Gregory Rusland, fractieleider van de NPS, haalde aan dat het geen zin heeft om een wet te enforcen waarvan we weten dat er problemen komen. “Als we besluiten een jaar ruimte geven, moeten we alle voorzieningen treffen om ervoor te zorgen dat bedrijven compliant worden.” Rusland zei dat om een land verder te ontwikkelen, regels die transparantie brengen, moeten worden toegepast om de bedrijfsvoering efficiënter te maken. “Als we nu horen dat bedrijven niet ready zijn, moeten we komen tot een uitstel, waarbij wij zorgen voor een campagne vanuit de overheid om bedrijven op hun verplichtingen te wijzen. Want er wordt aangegeven, dat er geen accountants ready zijn, maar in de praktijk zien we andere dingen”, stelde Rusland.
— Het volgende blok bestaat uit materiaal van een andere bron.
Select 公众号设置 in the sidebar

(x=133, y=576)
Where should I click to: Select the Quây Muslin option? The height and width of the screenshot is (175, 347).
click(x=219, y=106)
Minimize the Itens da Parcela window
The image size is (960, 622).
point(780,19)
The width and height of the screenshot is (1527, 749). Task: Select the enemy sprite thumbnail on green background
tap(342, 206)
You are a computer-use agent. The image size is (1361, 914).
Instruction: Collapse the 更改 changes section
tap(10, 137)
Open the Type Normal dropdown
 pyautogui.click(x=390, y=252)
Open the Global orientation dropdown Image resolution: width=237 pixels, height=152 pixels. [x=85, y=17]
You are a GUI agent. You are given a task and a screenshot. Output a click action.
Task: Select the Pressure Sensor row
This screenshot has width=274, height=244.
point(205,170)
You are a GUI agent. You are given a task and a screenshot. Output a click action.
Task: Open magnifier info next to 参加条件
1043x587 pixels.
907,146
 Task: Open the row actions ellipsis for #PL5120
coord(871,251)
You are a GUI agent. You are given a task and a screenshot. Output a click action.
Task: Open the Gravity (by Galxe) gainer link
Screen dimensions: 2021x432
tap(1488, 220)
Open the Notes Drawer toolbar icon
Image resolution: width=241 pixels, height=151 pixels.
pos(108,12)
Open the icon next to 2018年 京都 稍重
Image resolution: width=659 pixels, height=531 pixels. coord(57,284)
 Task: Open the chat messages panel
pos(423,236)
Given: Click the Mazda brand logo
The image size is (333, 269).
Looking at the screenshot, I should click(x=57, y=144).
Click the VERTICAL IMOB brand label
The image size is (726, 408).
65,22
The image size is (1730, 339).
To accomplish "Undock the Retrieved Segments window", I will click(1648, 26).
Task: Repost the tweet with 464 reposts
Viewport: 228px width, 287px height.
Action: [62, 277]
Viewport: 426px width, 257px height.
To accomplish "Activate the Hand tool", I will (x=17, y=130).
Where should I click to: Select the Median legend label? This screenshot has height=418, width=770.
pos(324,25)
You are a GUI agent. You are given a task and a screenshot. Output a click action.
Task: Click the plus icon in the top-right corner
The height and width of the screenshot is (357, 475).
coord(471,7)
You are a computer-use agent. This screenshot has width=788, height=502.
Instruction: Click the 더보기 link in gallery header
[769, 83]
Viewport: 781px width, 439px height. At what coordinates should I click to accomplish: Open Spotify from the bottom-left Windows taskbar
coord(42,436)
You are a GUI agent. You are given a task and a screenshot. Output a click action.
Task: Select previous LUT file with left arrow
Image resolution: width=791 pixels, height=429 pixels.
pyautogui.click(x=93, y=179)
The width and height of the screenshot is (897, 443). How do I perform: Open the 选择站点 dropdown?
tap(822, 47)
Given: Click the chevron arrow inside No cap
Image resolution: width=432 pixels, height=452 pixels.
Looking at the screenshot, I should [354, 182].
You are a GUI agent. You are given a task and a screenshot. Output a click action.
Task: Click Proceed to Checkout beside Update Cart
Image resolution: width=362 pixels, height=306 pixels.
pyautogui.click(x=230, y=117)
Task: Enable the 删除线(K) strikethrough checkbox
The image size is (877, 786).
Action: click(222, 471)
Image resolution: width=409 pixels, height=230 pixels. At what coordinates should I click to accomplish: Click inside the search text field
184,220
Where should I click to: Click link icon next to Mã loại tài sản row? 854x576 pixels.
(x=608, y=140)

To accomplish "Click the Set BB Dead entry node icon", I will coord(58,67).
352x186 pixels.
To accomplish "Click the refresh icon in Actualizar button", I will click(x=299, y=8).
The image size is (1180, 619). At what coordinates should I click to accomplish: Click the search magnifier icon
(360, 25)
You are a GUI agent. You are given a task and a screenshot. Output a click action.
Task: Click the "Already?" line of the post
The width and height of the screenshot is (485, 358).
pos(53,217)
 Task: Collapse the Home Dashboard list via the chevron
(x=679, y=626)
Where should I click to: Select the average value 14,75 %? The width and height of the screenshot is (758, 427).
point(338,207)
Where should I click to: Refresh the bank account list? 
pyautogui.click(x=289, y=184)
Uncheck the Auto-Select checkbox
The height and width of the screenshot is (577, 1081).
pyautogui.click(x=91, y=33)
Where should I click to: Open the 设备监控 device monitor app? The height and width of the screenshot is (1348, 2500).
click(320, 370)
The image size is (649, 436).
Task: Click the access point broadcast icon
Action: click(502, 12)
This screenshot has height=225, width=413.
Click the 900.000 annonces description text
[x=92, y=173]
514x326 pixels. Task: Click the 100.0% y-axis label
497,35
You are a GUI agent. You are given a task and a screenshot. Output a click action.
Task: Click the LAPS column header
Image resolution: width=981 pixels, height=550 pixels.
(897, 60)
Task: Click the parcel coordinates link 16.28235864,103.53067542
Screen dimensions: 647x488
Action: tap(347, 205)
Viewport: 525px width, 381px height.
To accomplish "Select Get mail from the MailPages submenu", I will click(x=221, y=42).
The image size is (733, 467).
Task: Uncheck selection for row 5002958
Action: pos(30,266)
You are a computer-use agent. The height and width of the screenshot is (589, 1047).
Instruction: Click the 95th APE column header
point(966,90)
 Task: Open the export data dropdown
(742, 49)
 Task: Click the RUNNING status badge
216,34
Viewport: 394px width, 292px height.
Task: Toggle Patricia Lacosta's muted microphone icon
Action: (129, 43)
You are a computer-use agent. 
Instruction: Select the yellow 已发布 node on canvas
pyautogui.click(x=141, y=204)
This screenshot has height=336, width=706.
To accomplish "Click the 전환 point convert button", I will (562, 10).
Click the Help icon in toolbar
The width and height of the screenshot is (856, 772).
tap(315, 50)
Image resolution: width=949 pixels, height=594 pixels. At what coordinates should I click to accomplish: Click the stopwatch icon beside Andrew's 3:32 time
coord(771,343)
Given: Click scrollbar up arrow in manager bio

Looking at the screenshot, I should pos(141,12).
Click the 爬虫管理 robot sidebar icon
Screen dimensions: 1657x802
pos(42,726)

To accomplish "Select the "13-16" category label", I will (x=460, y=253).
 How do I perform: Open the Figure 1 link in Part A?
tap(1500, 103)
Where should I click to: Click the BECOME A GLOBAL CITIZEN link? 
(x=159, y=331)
Harriet Ramdin (VHP) zei dat zij akkoord gaat met een termijn van een jaar. Het is volgens haar ook geen jaar meer, maar zes maanden. Ramdin haalde aan, dat een heleboel bedrijven meeluisteren en nu hun huiswerk maken. Volgens haar moest de campagne om bedrijven bewust te maken, veel eerder geschieden. “Als mensen het niet wisten, laten we het dan nu in DNA doen. In twee maanden kan je een strakke campagne voeren en de verslagen in orde maken. Ik sta erachter dat de verruiming gegeven wordt, want de voordelen zijn wederzijds voor bedrijven en overheid”, sprak Ramdin. Zij is geen voorstander van het toepassen van sancties op de bedrijven die hun zaken niet op orde hebben. “Laten we de kans geven tot 2022 en als ze binnen de voorgestelde tijd hun zaken niet in orde hebben, dan komen we met sancties, want dan wordt het teveel”, aldus Ramdin.